Deep learning is now being used in medical imaging classification tasks (11,12). Compared to natural object sets such as ImageNet (13), annotated medical datasets are limited in size. To handle small databases, approaches for medical classification tasks typically involve transfer learning through the application of a pre-trained CNN. The pre-trained CNN is typically intended for multiclass object classification on a database such as ImageNet, as illustrated in Figure 1 (14). Essentially, pre-trained neural networks act as feature extractors for image sets in different domains. Different domains typically have different population characteristics and different classification categories, thus necessitating a classifier such as SVM (15,16). Transfer learning has been applied in DBT lesion detection tasks, with applications on detecting both masses and calcifications (17,18). Transfer learning has also been applied to lesion characterization with DBT, however comparison across image types was not performed (19).
Figure 1.
Illustration of the general deep learning approach of transfer learning through feature extraction. Parameters are transferred from a pre-trained neural network. Features are then extracted from the various layers on images from a separate domain, such as medical imaging.

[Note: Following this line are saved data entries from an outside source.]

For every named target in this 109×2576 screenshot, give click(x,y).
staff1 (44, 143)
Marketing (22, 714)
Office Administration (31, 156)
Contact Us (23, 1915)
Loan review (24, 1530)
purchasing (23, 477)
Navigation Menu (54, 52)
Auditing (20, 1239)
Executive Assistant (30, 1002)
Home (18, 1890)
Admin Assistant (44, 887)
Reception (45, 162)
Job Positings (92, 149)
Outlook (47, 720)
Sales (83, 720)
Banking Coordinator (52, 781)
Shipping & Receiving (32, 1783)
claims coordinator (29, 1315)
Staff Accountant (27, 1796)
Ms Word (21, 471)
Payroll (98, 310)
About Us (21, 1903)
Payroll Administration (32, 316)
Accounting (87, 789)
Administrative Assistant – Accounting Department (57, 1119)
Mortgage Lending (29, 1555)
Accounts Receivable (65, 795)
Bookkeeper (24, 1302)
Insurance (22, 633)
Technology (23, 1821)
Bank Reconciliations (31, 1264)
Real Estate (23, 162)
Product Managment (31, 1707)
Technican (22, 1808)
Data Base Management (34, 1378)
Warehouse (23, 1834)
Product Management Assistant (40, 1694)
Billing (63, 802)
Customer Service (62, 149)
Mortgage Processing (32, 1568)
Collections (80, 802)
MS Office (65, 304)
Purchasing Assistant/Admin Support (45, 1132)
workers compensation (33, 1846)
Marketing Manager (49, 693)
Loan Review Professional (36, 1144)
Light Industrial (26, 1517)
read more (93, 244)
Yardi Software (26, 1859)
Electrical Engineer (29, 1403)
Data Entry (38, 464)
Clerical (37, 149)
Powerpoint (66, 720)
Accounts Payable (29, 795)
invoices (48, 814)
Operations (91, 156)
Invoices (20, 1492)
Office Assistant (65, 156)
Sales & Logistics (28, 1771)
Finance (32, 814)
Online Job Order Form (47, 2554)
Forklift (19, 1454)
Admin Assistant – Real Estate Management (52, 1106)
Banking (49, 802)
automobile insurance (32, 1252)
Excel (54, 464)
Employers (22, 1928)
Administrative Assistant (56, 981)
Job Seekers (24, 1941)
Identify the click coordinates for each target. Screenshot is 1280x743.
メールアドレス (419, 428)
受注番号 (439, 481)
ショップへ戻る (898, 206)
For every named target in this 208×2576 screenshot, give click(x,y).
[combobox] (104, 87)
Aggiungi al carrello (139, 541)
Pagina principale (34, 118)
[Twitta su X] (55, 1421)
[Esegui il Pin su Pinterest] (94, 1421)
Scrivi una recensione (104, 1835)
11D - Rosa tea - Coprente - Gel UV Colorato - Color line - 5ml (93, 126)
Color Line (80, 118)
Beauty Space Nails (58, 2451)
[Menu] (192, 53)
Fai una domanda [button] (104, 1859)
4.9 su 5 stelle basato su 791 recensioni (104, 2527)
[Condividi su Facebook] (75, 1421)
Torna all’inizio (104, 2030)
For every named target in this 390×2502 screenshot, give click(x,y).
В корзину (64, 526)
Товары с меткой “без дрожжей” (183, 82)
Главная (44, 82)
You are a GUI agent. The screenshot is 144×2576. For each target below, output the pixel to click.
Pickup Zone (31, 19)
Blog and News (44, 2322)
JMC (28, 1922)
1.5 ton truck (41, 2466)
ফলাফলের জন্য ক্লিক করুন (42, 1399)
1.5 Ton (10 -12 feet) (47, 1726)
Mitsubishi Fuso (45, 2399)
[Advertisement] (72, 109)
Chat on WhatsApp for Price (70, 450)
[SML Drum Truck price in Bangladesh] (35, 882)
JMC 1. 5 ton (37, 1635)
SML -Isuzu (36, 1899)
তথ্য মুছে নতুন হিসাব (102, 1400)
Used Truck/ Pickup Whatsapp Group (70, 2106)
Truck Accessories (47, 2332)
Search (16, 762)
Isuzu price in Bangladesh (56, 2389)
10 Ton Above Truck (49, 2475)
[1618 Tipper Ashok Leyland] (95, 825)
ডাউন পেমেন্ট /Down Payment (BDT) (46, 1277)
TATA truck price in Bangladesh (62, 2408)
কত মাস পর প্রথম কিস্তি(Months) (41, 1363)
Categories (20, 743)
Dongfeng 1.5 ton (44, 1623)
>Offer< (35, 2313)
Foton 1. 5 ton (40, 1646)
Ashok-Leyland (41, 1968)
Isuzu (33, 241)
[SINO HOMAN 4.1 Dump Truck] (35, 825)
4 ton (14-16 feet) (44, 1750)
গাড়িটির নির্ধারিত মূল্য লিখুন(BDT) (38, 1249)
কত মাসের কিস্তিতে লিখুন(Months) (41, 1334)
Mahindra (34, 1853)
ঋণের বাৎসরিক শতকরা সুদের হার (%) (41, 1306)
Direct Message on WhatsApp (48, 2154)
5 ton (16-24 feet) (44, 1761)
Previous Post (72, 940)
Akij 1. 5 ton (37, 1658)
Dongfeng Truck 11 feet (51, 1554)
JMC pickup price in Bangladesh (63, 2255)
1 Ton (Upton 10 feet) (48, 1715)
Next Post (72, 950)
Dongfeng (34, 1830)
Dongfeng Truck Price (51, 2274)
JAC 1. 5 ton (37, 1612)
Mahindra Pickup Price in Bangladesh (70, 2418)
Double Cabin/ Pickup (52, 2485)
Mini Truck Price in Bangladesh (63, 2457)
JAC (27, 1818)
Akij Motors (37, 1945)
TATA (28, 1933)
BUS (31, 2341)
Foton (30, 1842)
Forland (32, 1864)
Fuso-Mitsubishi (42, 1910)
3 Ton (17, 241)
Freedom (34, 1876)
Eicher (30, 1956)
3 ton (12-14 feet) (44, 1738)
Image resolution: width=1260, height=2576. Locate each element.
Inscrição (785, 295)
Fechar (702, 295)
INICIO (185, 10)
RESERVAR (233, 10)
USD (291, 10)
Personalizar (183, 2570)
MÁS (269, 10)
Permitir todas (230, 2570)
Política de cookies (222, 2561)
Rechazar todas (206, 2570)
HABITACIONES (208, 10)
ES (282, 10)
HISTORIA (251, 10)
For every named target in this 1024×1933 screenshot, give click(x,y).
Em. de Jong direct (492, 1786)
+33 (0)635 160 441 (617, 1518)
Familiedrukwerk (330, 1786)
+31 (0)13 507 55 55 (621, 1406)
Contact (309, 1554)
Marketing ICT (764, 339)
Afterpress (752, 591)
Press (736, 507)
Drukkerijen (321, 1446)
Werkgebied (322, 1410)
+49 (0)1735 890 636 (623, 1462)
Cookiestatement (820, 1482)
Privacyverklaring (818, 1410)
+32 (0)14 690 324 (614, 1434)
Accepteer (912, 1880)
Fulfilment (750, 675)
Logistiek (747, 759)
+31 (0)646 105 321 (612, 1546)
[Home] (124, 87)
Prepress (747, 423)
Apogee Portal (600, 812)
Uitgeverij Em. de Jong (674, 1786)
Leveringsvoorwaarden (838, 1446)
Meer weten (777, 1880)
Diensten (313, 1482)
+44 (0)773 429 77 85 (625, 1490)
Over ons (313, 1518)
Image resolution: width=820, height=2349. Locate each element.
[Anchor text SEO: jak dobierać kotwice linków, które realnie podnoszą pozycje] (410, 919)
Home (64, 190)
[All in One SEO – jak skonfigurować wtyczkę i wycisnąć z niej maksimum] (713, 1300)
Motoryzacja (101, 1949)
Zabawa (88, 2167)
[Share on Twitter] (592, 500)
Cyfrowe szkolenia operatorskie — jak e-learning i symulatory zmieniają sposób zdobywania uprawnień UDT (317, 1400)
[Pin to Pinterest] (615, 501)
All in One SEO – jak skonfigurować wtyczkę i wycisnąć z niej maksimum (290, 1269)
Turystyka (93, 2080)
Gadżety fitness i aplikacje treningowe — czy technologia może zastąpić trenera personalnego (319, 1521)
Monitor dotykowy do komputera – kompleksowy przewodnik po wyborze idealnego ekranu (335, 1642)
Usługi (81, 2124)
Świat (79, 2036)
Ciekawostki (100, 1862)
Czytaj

In order to compare the efficacy of transfer-learning based CADx on DBT and FFDM, transfer parameters were used to build classification models for each image type. Evaluation of the performance of deep learning features on FFDM and DBT images may provide further support in the utilization of extending deep learning-based CADx to DBT applications. This may improve the precision and accuracy of characterizing breast lesions. The aim of this study is to provide an objective comparison between the diagnostic performance of FFDM, synthesized 2D image, and DBT key slice in the tomosynthesis cine loop through CADx in differentiating malignant from benign breast lesions. This type of comparison is innovative as while it is common to compare performance over different algorithms, comparison of performance across different image types is relatively unexplored.
MATERIALS AND METHODS
Database description
A retrospective review was performed on all patients who had undergone both FFDM and DBT resulting in a mammographically-detected lesion which was ultimately biopsied for final surgical pathology. FFDM and DBT imaging were performed on a Hologic Selenia Dimensions unit (Marlborough, Massachusetts, United States). All aspects of the diagnostic workup were performed at the [REDACTED] and images were retrospectively collected under Health Insurance Portability and Accountability Act (HIPAA) approved and institutional review board (IRB) approved protocols. A total of 76 patients with 78 lesions were included in this study, with exams ranging in date from August 2015 to June 2017. The average age of included patients was 54.7 years (standard deviation = 10.1 years). Of the 78 lesions, 30 lesions were biopsy proven to be malignant and 48 lesions were biopsy proven to be either high risk or benign. A summary of patient and lesion characteristics is included in Table 1. Each lesion was identified in the CC and MLO view on the (1) FFDM image, (2) synthesized 2D image, and (3) DBT key slice in the tomosynthesis cine loop.
Table 1.
Summary of patient ages, lesion types, and lesion molecular subtypes.
Frequency (%) | ||
---|---|---|
Malignant | Benign | |
Age | ||
≤39 | -- | 1(2.1) |
40–49 | 6 (20.0) | 20 (41.7) |
50–59 | 7(23.3) | 18(37.5) |
60–69 | 12(40.0) | 9(18.8) |
≥70 | 5 (16.7) | -- |
Average Age (SD) | 59.6(10.3) | 51.5(8.6) |
Lesion Type | ||
Mass | 10(33.3) | 23 (47.9) |
Architectural Distortion (ARD) |
9 (30.0) | 6(12.5) |
Calcifications | 11(36.7) | 19(39.6) |
Molecular Subtype | ||
DCIS | 14 | |
IDC | 12 | |
ILC | 3 | |
Invasive Mammary | 1 | |
Papillary Carcinoma | 1 | |
Atypical Ductal Hyperplasia (ADH) | 7 | |
Complex Sclerosing Lesion | 3 | |
Fibroadenoma (FA) | 9 | |
Fibrocystic Change | 7 | |
Normal Breast Parenchyma | 5 | |
Cyst | 1 | |
Apocrine Metaplasia | 4 | |
Stromal Fibrosis | 3 | |
Intraductal Papilloma | 5 | |
Sclerosing Adenosis | 3 | |
Usual Ductal Hyperplasia (UDH) | 1 | |
Total | 30 | 48 |
A fellowship-trained breast imager manually identified the key slice of each lesion from the tomosynthesis cine loop. For mass lesions, the key slice was defined as the slice nearest to the center of the lesion with the largest lesion diameter and/or when the lesion was best in focus. For architectural distortion lesions, the key slice was defined as that in which the largest number of spiculations were seen and/or when the lesion was best in focus. For calcification lesions, the key slice was defined as that in which the greatest number of calcifications were in focus. We acknowledge that manual selection of a key slice may introduce bias in analysis, particularly if the mass lesion is not circumscribed or the calcifications are not along the plane of image acquisition. In future work, methods of evaluating the full lesion volume will be explored. These may have the potential to further improve classification performance beyond that observed in this study. In terms of lesion categorization, the high risk lesions and the benign lesions were grouped into the “benign” category. All high risk lesion patients either ultimately underwent surgical excision or had at least two years of imaging follow-up. No patients were upgraded to malignancy in this high risk lesion category.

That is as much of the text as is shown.